反馈:服药3天后,晨起口苦减轻,胃脘胀闷从「持续痛」转为「餐后阵发性」,仍有嗳气,大便变松软,夜眠稍安。

查体:墨菲征阳性(明确!),舌苔黄腻稍退,脉弦细(气滞兼脾虚显)。

用药分析:外院抑酸药未缓解症状,反而是利胆药起效,印证病机关键在胆。调整:

- 减奥美拉唑(避免长期抑酸影响胆汁排泄),加「木香9g+鸡内金12g」增强胃肠-胆道协调动力;

- 增党参15g(老年人久病多虚,防利胆药耗气)。

病情突破:首次明确「胆源性胃痛」——胆囊炎症刺激内脏神经,疼痛投射至胃脘区,与胃黏膜轻度炎症形成「症状叠加」,导致临床误判「以胃为主」。

剥离假象,胆病本质渐清晰

主诉:餐后右胁胀痛明显,偶有肩背放射痛(典型胆绞痛放射),嗳气减少,仍有乏力。

复查:血常规正常(无急性感染),肝功能:γ-gt轻度升高(胆道损伤标志)。

白医生思路:抓住「放射痛」这个核心——胃病史2年,而放射痛是近期新出现的「胆病特异性症状」,提示慢性胆囊炎急性化趋势。

处方升级:

- 强化利胆:金钱草30g(溶石利胆)+延胡索12g(针对性缓解胆绞痛);

- 活血破瘀:加丹参15g+桃仁9g(改善胆囊壁微循环,防纤维化);

- 停用丹参滴丸(冠心病无急性发作,避免活血药重复使用)。

关键判断:老年患者多系统疾病共存时,医生易被「已有诊断」锚定——冠心病st段改变可能是长期高血压所致,而非当前胸痛主因,需动态对比症状与检查的时效性。

正邪博弈,标本兼顾破僵局

症状:右胁痛频次减少50,胃脘仅在过饱时微胀,晨起口干而非口苦,大便成形,舌质暗转淡红,苔薄黄。

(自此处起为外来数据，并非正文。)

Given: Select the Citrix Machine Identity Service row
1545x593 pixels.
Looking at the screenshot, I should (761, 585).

问题暴露:黄阿姨诉「过去总以为是胃不好,不敢吃鸡蛋,现在吃水煮蛋居然不难受了」——提示胆汁分泌功能在恢复(胆汁不足时难以消化脂肪)。

用药微调:

- 减黄芩、栀子(湿热已去,防苦寒伤脾),加白芍15g(柔肝缓急,针对老年人肝阴渐虚);

- 增白术12g(健脾治本,因利胆药长期使用可能耗伤脾胃之气)。

病机转折:从「瘀热互结」转为「气滞兼虚」,治疗从「攻邪为主」过渡到「攻补兼施」,体现《内经》「衰其大半而止」的原则。

拨云见日,胆囊功能显生机

复查b超:胆囊壁毛糙减轻,胆汁透声明显改善(外院报告:胆囊炎较前好转)。

主诉:仅在情绪激动时右胁轻微发紧,胃脘无不适,纳眠俱佳,舌淡红苔薄白,脉弦细弱(虚象更显)。

白医生策略:

- 减青皮、枳壳(破气药中病即止),加当归10g(养血活血,改善胆囊壁修复);

- 嘱停所有胃药:奥美拉唑已用2年,长期抑酸反致胆汁反流加重,此时胆病好转,胃黏膜自我修复能力增强。

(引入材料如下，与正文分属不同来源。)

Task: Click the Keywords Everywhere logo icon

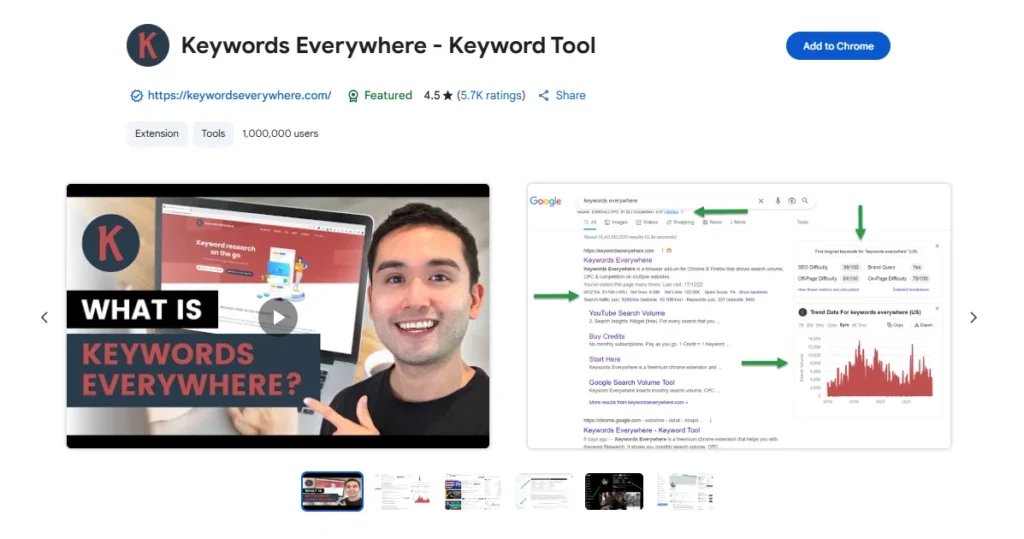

关键启示:慢性胆囊炎常与胃食管反流形成「胆-胃恶性循环」——胆汁反流刺激胃黏膜,引发胃炎症状,而抑酸药虽缓解胃灼热,却降低幽门括约肌张力,反让胆汁更易反流。

病去正复,终得拨乱反正

主诉:诸症悉平,饮食正常(可耐受瘦肉、鱼类),复查肝功能、b超均正常。

处方收尾:以「柴胡9g+郁金10g+党参15g+白术12g+茯苓15g」小剂量巩固,侧重疏肝健脾,防止复发。

最终结论:历时6周,通过「利胆→通瘀→补虚」三步曲,打破「胆病→胃症状→误治胃→加重胆」的闭环。

为什么黄阿姨的胆囊炎被忽视?

三大深层原因剖析

1 症状「伪装术」:老年胆囊炎的不典型性

- 「胃痛化」:胆囊内脏神经与胃窦、十二指肠神经共享传入纤维,疼痛定位模糊,易被归为「胃病」;

- 「静音化」:老年人痛觉迟钝,墨菲征可能弱阳性(初诊时黄阿姨因腹壁松弛,查体不典型),体温、血象可不升高;

- 「共存化」:合并冠心病时,医生优先处理「致命性疾病」,忽略「非急症」的慢性炎症(如心电图st段改变掩盖了真正的疼痛诱因)。

2 思维「锚定效应」:被既有诊断捆住手脚

- 外院医生看到胃镜、心电图报告,遵循「一元论」归为「胃心同治」,却忽视「右胁痛+口苦」的「胆病二元证据」;

- 习惯按「常见病」处理:慢性浅表性胃炎、冠心病在老年人中太普遍,形成「思维惯性」,而胆囊炎需更细致的「定位问诊」(如疼痛与饮食、体位的关系)。

3 系统「联动盲区」:未重视「胆-胃-心」交互影响

- 胆病可诱发胃动力紊乱(胆汁反流性胃炎),胃病又掩盖胆病,形成「症状嵌套」;

- 老年患者多科就诊,不同科室医生聚焦本科疾病,缺乏「全腹疼痛」的整体思维——心内科看胸闷,消化科看胃痛,却没人专门追问「疼痛是否放射到肩背」「是否与油腻饮食相关」。

黄阿姨康复的启示:

给临床医生的三声警钟

1 问诊要「打破砂锅问到底」:

- 对慢性腹痛,需追问「疼痛性质(绞痛\/胀痛)、放射部位、诱发因素(脂肪餐\/情绪)」,这些细节是鉴别胆病与胃病的关键(如胆痛多在餐后1-2小时发作,与胃药无关)。

2 检查要「按需而查,动态对比」:

- 腹部b超是筛查胆囊炎的「金标准」,但需结合症状解读(如报告「胆囊壁毛糙」不能简单写「胆囊炎可能」,需结合墨菲征、口苦等临床证据);

- 对长期治胃无效的患者,应主动排查肝胆胰,而非盲目升级胃药(如从ppi换成黏膜保护剂)。

3 思维要「跳出单病模式」:

- 老年病多为「共病状态」,需警惕「a病症状出现在b器官」的情况(如胆病表现为胃脘痛,肝病表现为肩背痛);

- 记住「老药新用」的陷阱:丹参滴丸对胆绞痛无效,奥美拉唑可能加重胆汁反流,需根据核心病机调整,而非按「指南」机械用药。